Today (as with a few months ago) I want to focus on the theology of the hymnody — i.e. the concept of Christianity contained within the lyrics. So a Sanctus accompanied by a rhythm guitar (or even a drum set) may not be my cup of tea — or timeless Christianity — but that’s for another time.

This morning, the rock band (3 singers, 2 guitars, ukulele, bass, drum, keyboard) played the service music and six songs. Five of the songs were in the bulletin; I don’t have the lyrics to the sixth, but the one line I remember (“Praising my savior all the day long”) suggests it was Frances Crosby’s 19th century hymn Blessed Assurance, albeit with an updated tune and/or arrangement.

Several things jumped out at me. All of these songs were essentially about praising God. Representative is “Shout to the Lord,“ composed in 1993:
My Jesus, my Savior, Lord, there is none like You;
All of my days I want to praise the wonders of Your mighty love.
My comfort, my shelter, tower of refuge and strength;
Let ev'ry breath, all that I am, never cease to worship You.
Some of the songs had an element of faith — usually promises to continue to worshiping, adoring or loving (but not obeying) God.

The other thing that the songs were was highly egocentric and emotionalistic: in 5 of the 6 (including Crosby’s hymn), the word “I” or “my” appears in the very first line of the song, and repeatedly after that. The song is about how I (interestingly, not “we”) feel about God — seemingly an outgrowth of the personal savior theology of evangelical Protestants combined with the narcissism of the Baby Boomers, “me” generation and Millennials. This may be a good sales strategy for the contemporary culture, but is it Christianity?

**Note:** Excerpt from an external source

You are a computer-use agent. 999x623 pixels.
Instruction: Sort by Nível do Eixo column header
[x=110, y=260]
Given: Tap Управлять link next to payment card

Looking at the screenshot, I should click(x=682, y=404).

So the hymns are about me and my feelings (more precisely, the songwriter’s feelings). What is remarkable from reading and listening to these praise songs is how little we learn about God. Yes, he’s a great God, a comforting God, sometimes a powerful God, but what is he beyond that? If the point of liturgy or sacred music is to instruct (NB: Handel’s Messiah) or reinforce belief, what good do these songs do?

For that matter, except for the occasional reference to “your Son,” it’s hard to recognize the God of praise songs as being a Christian God, let along a Trinitarian one. Again, this fits today’s American civil religion — or even a generic New Age deity — but is it God the Father, Son and Holy Ghost?

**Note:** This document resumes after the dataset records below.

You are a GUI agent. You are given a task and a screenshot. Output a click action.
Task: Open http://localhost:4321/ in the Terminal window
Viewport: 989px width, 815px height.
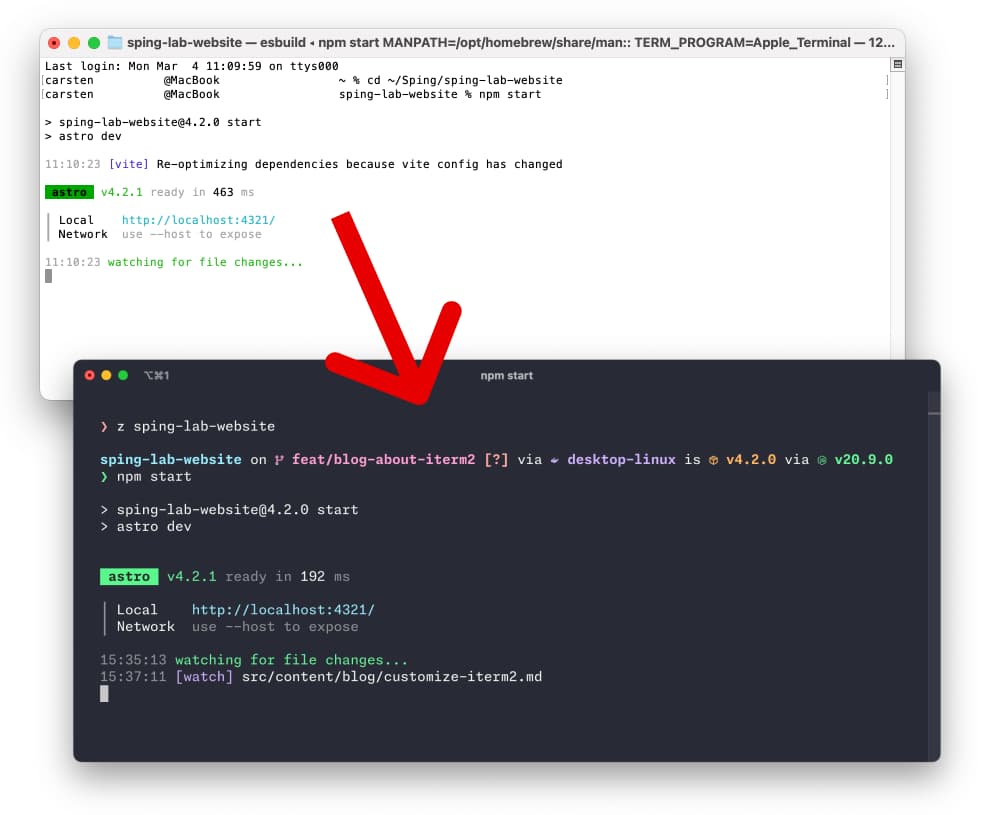pos(197,220)
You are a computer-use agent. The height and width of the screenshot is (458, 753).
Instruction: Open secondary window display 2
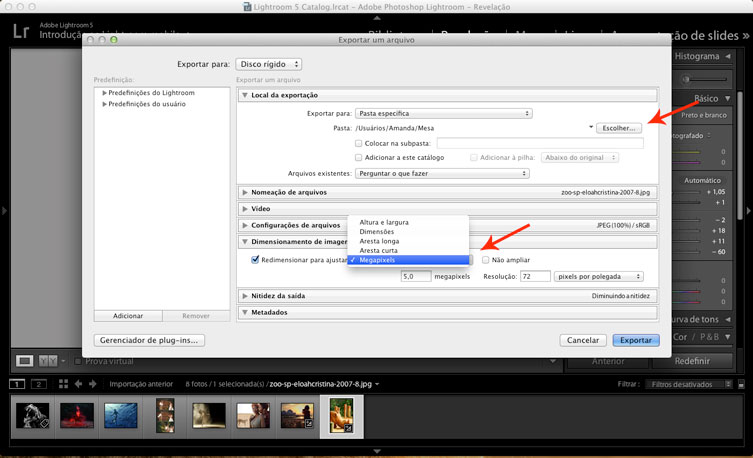38,383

It goes without saying that if the faith is (as Lutherans argue) is a combination of both law and gospel, praise music is all gospel love and no obedience or submission to the law. Of course, it’s possible to include repentance in the emotional expression of the first person: Exhibit A is Amazing Grace, which also testifies to the specific sola gratia promise of our benevolent God.

The juxtaposition this morning was striking, when the sermon of repentance was followed by the Rite II confession of sin — surrounded by sin-free, confession-free, obedience-free praise songs. When I asked the rector about the contradiction, he conceded that it was a known weakness of CCM — and then said I should talk to the “Worship Leader” (band director) because he chose the hymns. I used to resent rectors/pastors who interfered with the music director’s hymn selection — but at least hymns come from within a doctrinally approved hymnal. Now, it’s clear to me that any rector who doesn’t set parameters for hymn lyrics (either by picking a hymnal or approving specific songs) is abdicating his responsibility for the religious instruction of his flock.

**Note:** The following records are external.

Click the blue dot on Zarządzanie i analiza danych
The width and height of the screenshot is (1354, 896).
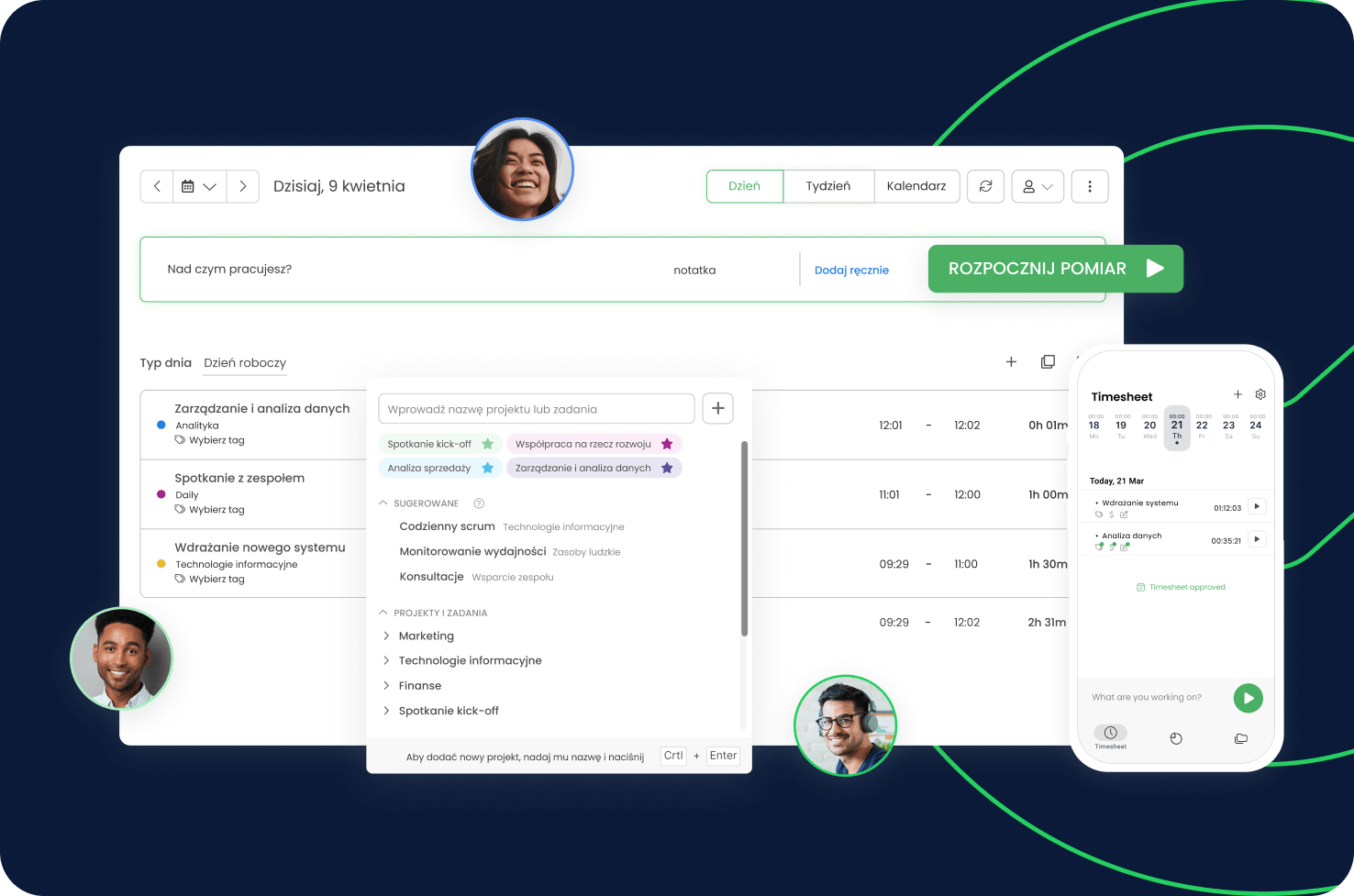161,425
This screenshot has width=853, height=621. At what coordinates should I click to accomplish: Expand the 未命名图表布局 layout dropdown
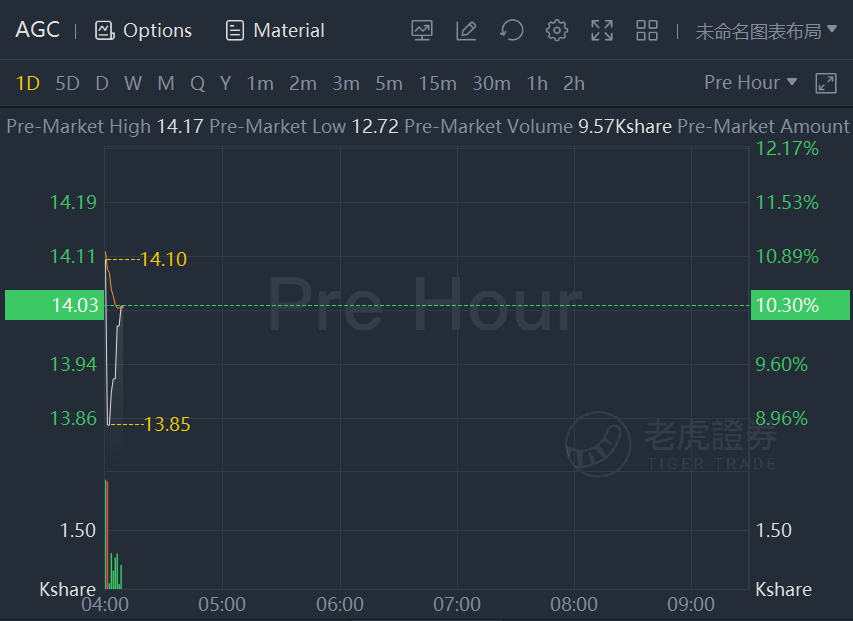(766, 31)
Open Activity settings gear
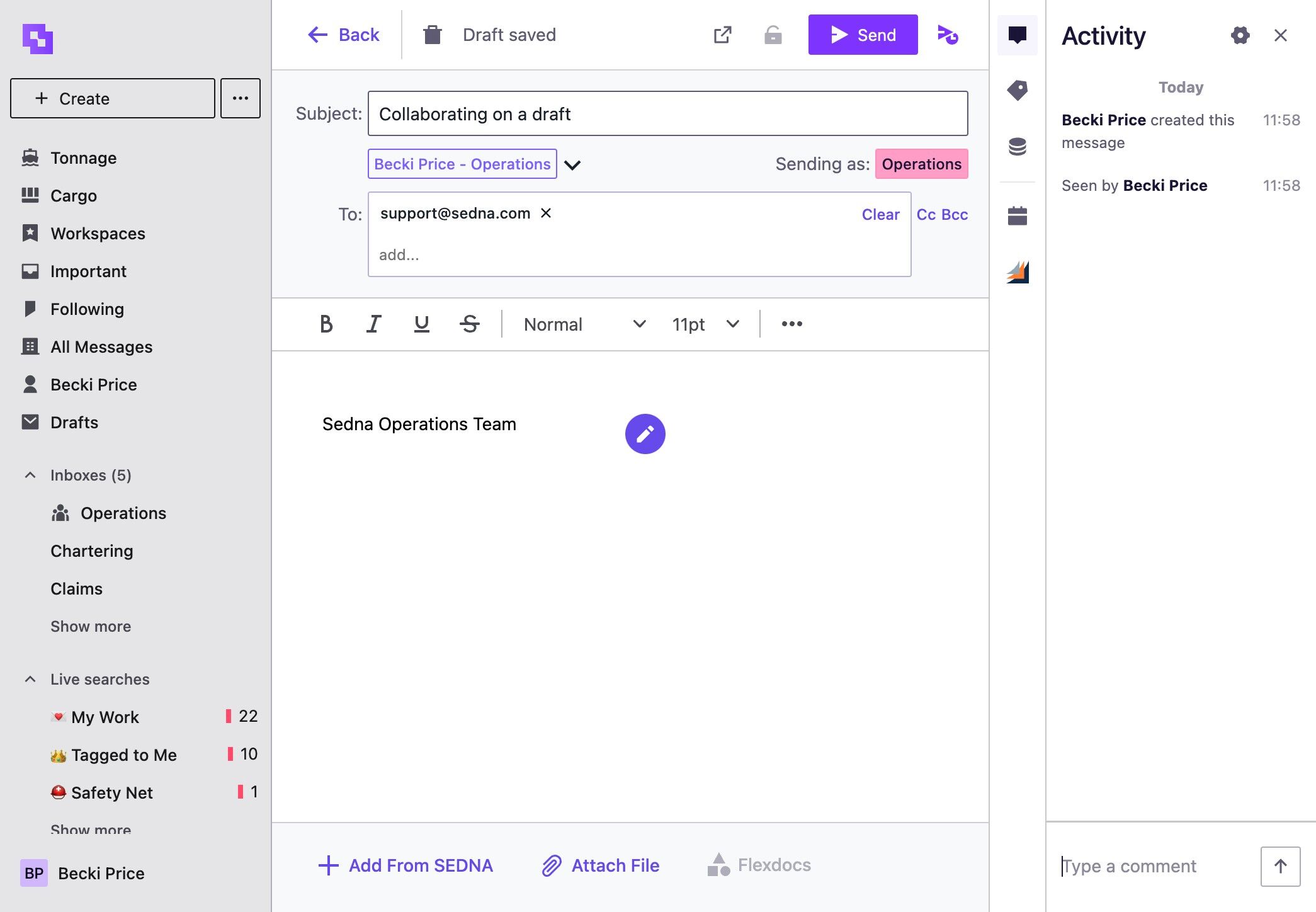 [1240, 35]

The other thing that was notably absent was the Bible, the inspiration for so many timeless hymns. Alongside Hymnal 1982, in the pews this morning was another hymnbook: Renew!: Songs & Hymns for Blended Worship from Hope Publishing; inside, hymns 98-135 were listed as “Biblical Songs.” But today’s praise songs could not be traced back to any particular event or passage of Holy Scripture.

As an aspiring musician, it seems like there’s an opportunity here. Start with an eternal Christian message from the Hebrew or Patristic scripture — or maybe one of the many great medieval hymns. Give it a modernized paraphrase comparable to the TEV or Living Bible. Then set it to a four chord progression, add base line and drums, and then typeset it using a standard music scoring package. VoilĂ ! We’d have hymns for all those Rite II ACN/Common Cause types who feel bad about dispensing sugary sentimentality no vitamins in their weekly praise music.

2 comments:

  1. My uncle once told me that if the first-person personal pronoun is used more than seven times then the hymn is garbage. While this is a generalization and not universally true, it's a good place to start.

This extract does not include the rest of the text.